BEGIN
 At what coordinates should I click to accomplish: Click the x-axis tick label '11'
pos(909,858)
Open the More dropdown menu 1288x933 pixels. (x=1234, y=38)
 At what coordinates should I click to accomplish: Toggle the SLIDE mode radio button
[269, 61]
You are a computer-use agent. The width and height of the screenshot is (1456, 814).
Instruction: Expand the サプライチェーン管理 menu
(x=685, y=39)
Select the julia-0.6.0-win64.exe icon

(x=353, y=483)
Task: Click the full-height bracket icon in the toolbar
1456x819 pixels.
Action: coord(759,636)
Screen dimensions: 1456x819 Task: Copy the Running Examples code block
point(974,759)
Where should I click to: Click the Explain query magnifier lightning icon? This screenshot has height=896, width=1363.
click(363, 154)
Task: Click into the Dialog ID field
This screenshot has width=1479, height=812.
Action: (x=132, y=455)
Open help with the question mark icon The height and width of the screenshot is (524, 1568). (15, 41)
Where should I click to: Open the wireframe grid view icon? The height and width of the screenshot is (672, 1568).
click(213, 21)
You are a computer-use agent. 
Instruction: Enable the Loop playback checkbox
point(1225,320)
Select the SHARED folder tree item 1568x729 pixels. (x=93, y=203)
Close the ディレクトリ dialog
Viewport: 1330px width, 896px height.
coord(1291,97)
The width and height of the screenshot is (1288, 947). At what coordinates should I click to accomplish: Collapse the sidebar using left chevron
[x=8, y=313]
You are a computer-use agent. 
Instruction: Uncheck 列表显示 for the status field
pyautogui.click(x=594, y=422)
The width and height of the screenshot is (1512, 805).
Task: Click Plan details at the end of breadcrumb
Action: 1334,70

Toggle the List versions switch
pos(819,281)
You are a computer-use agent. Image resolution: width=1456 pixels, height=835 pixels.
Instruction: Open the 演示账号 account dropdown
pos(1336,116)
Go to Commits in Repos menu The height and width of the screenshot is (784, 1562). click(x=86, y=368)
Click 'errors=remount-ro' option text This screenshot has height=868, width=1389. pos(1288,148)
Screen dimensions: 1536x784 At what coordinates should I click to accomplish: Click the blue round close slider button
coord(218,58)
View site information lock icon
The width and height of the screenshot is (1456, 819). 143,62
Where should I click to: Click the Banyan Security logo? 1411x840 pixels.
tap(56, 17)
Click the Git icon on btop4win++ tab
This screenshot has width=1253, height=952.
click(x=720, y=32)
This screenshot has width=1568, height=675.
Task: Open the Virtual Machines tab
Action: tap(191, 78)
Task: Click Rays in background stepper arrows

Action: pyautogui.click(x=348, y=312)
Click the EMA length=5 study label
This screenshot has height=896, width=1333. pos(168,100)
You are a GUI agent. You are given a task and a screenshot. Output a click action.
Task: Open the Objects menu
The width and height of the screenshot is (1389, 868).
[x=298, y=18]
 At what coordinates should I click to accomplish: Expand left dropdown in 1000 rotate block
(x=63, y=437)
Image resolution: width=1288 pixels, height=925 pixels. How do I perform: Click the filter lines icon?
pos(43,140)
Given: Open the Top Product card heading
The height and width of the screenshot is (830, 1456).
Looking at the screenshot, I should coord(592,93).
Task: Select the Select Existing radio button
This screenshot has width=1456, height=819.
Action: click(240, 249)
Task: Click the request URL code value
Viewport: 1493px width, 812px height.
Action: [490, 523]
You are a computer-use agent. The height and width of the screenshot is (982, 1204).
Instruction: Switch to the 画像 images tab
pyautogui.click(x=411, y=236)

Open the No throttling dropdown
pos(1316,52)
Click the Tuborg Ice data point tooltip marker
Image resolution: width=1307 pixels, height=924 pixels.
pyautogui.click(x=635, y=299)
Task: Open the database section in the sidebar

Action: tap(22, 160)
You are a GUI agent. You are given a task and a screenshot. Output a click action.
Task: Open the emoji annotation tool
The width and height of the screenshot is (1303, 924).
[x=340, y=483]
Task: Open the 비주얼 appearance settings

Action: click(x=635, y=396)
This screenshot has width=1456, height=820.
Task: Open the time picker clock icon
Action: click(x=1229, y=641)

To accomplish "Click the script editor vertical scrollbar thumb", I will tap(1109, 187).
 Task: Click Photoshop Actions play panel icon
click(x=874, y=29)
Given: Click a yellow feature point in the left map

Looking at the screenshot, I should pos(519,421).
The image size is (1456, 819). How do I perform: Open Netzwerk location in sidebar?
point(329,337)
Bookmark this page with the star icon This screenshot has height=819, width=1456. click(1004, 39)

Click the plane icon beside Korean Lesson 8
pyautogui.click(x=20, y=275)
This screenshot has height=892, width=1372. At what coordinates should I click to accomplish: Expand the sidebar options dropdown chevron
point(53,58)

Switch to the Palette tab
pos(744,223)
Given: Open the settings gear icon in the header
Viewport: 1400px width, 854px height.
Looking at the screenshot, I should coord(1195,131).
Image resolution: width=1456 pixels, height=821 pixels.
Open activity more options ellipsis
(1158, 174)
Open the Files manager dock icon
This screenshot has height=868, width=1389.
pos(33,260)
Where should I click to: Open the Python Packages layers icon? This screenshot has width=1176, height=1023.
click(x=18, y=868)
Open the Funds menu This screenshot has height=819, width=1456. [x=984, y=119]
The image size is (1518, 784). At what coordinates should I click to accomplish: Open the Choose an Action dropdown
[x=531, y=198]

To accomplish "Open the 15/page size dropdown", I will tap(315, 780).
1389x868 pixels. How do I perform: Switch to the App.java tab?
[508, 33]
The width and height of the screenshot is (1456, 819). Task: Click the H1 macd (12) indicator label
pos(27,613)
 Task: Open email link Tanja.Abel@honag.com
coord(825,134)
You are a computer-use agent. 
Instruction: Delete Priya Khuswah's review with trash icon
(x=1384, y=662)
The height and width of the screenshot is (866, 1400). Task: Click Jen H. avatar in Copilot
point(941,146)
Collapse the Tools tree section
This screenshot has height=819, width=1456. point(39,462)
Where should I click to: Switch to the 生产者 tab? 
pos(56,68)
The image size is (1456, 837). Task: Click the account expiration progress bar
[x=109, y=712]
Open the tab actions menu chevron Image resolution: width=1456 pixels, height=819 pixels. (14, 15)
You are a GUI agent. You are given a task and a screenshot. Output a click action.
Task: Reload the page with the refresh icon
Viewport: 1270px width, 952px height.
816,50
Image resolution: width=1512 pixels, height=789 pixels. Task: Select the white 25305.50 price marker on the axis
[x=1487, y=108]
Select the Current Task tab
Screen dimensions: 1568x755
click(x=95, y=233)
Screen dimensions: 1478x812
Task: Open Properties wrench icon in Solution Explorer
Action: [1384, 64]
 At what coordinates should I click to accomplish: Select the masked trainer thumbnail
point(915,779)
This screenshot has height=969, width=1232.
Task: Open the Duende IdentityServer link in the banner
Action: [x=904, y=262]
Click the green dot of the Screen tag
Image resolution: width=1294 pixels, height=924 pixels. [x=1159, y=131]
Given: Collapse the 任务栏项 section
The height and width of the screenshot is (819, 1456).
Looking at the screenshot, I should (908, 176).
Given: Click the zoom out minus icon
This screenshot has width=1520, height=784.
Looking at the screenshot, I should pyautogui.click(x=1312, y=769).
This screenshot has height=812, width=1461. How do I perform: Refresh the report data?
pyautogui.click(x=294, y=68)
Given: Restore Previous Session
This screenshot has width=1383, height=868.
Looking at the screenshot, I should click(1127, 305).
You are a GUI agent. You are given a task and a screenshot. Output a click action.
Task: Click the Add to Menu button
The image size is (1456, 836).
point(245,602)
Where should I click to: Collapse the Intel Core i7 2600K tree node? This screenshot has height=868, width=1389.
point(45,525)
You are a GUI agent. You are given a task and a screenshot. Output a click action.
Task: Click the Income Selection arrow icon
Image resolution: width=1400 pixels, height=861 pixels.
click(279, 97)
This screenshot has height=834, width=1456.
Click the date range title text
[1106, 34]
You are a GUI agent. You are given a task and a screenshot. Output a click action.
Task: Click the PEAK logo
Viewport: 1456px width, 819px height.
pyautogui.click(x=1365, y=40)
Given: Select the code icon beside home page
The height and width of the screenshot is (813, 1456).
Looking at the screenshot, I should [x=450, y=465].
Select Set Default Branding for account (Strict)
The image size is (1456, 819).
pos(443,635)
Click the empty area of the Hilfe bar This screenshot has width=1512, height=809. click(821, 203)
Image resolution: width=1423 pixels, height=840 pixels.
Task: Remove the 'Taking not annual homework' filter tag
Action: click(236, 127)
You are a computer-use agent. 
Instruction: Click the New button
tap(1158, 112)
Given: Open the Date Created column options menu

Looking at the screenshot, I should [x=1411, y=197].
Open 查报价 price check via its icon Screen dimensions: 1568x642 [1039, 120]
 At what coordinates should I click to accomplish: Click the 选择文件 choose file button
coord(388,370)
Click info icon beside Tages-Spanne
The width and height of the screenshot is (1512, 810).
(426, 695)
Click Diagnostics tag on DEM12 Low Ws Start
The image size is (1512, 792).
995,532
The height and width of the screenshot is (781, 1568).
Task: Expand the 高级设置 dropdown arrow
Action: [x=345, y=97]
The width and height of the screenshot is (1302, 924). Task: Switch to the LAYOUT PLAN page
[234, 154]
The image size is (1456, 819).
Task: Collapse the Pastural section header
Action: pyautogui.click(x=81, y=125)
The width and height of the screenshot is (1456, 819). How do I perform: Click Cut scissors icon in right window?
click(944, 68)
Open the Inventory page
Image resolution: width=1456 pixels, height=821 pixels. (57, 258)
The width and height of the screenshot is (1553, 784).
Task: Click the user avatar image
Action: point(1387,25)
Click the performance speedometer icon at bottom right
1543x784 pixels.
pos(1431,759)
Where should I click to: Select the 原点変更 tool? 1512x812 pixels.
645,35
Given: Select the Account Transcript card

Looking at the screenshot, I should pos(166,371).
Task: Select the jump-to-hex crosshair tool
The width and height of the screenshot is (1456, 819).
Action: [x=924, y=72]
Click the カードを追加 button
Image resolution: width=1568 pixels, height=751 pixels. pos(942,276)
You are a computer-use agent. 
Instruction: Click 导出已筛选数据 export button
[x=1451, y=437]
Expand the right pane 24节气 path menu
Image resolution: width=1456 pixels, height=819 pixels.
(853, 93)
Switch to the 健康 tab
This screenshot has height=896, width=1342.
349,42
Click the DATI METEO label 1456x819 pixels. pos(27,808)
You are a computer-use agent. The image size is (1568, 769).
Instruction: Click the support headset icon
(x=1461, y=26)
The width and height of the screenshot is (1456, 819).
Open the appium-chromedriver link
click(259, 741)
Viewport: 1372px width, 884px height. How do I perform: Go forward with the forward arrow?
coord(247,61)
END
### TASK
Give back exactly the lines from the one containing "The width and height of the screenshot is (1302, 924)." through the end of the listing above, with both ends included and nothing added.

### TASK RESULT
The width and height of the screenshot is (1302, 924). Task: Switch to the LAYOUT PLAN page
[234, 154]
The image size is (1456, 819).
Task: Collapse the Pastural section header
Action: pyautogui.click(x=81, y=125)
The width and height of the screenshot is (1456, 819). How do I perform: Click Cut scissors icon in right window?
click(944, 68)
Open the Inventory page
Image resolution: width=1456 pixels, height=821 pixels. (57, 258)
The width and height of the screenshot is (1553, 784).
Task: Click the user avatar image
Action: point(1387,25)
Click the performance speedometer icon at bottom right
1543x784 pixels.
pos(1431,759)
Where should I click to: Select the 原点変更 tool? 1512x812 pixels.
645,35
Given: Select the Account Transcript card

Looking at the screenshot, I should pos(166,371).
Task: Select the jump-to-hex crosshair tool
The width and height of the screenshot is (1456, 819).
Action: [x=924, y=72]
Click the カードを追加 button
Image resolution: width=1568 pixels, height=751 pixels. pos(942,276)
You are a computer-use agent. 
Instruction: Click 导出已筛选数据 export button
[x=1451, y=437]
Expand the right pane 24节气 path menu
Image resolution: width=1456 pixels, height=819 pixels.
(853, 93)
Switch to the 健康 tab
This screenshot has height=896, width=1342.
349,42
Click the DATI METEO label 1456x819 pixels. pos(27,808)
You are a computer-use agent. The image size is (1568, 769).
Instruction: Click the support headset icon
(x=1461, y=26)
The width and height of the screenshot is (1456, 819).
Open the appium-chromedriver link
click(259, 741)
Viewport: 1372px width, 884px height. How do I perform: Go forward with the forward arrow?
coord(247,61)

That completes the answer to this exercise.